U.S. markets opened sharply lower Tuesday as semiconductor and artificial-intelligence stocks led losses. The Dow fell 326 points, the Nasdaq Composite dropped 2.2% and the S&P 500 lost about 1.5%.

The weakness followed Monday’s declines, which hit large-cap technology names including Alphabet, and accelerated in early trading as investors rotated out of AI and chip stocks.

The selloff spread to global markets. South Korea’s Kospi fell nearly 10%, driven by a steep decline in memory chip shares; SK Hynix closed down more than 12%. Japan’s Nikkei 225 slid 3.55%, ending an eight-session winning run.

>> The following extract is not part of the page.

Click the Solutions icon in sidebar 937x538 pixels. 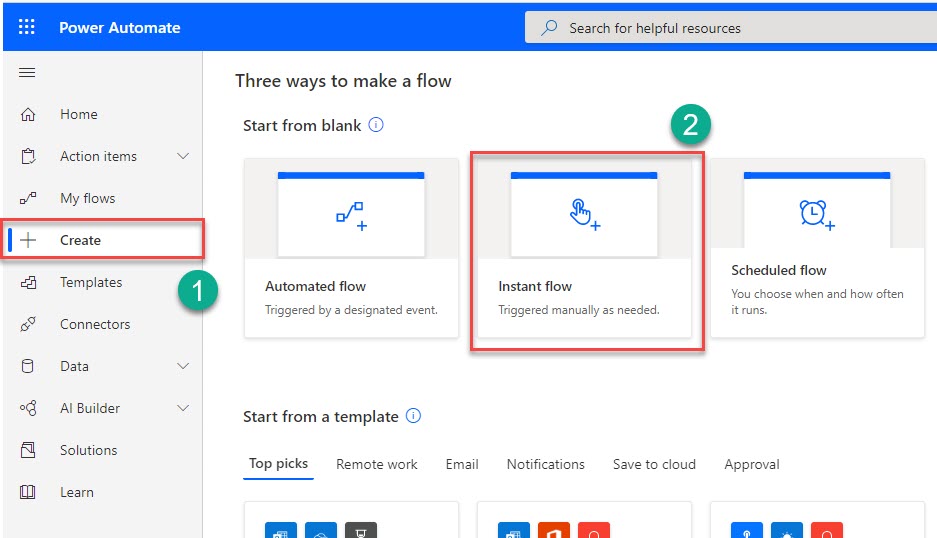coord(28,450)
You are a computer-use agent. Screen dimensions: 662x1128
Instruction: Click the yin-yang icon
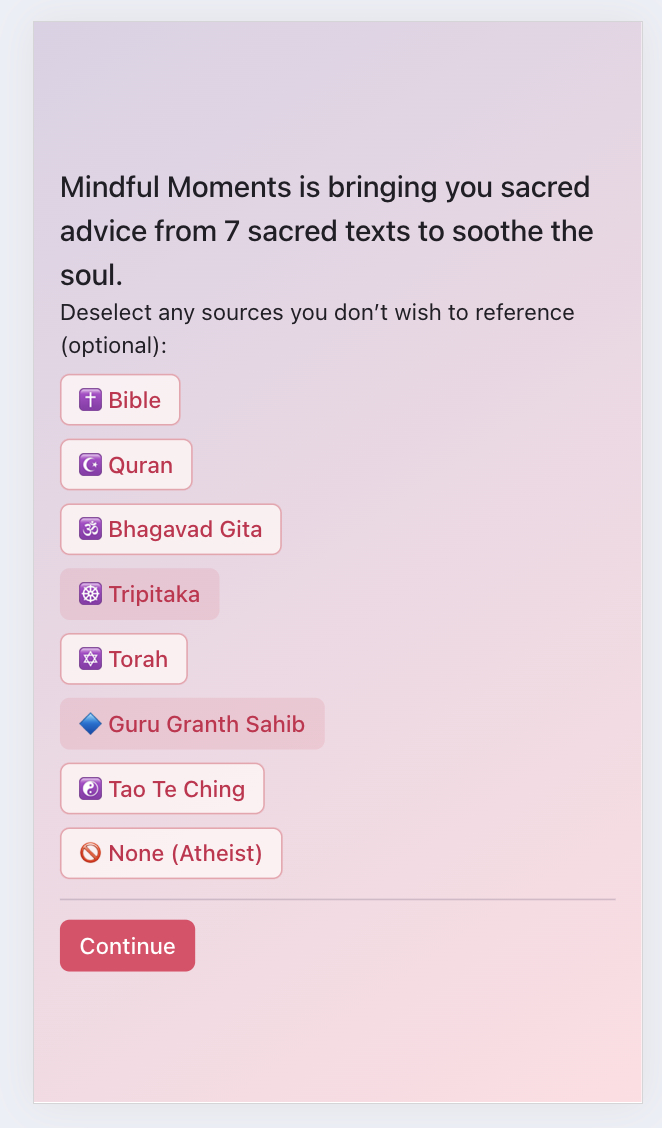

Individual U.S. chip and storage stocks posted sharp losses. Micron Technology dropped about 12% ahead of its quarterly report scheduled for Wednesday. SanDisk fell nearly 11%, Seagate lost more than 7%, Intel declined roughly 6.4%, Advanced Micro Devices and Qualcomm slid more than 6% and 7% respectively, and Nvidia fell about 3.3%. Alphabet extended losses with a roughly 1.6% decline.

ETF moves reflected the concentration of the rout. The State Street Technology Select Sector SPDR ETF fell about 3.7% and the VanEck Semiconductor ETF declined around 6.4%. In Europe the STOXX 600 dropped about 1%, and the region’s technology sector fell roughly 3%, with ASMI and STMicroelectronics each down over 6%.

Investors questioned whether large technology companies can sustain heavy spending on AI infrastructure, noting some firms have increased borrowing to finance expansion. That concern, together with profit-taking and crowded positions in momentum trades, contributed to the pullback in AI-related names.

LSEG data showed traders have increased the probability of a second U.S. interest-rate increase by December. Private surveys of June business activity were scheduled for later Tuesday, and the Personal Consumption Expenditures Index, the Federal Reserve’s preferred inflation gauge, is due on Thursday.

Andrew Slimmon, senior portfolio manager at Morgan Stanley Investment Management, described positions in AI beneficiaries as “crowded” and characterized the selling as “healthy.”

Other market moves included a roughly 2.5% drop in SpaceX shares, adding to multiple-session losses that erased more than $600 billion of the company’s market value over the prior three sessions. Traders were also monitoring diplomatic developments after the United States waived sanctions on Iran for 60 days following talks tied to a tentative peace agreement.

Earnings reports and economic releases this week could keep volatility elevated as market participants reassess growth forecasts, corporate spending plans in the technology sector and the outlook for interest rates.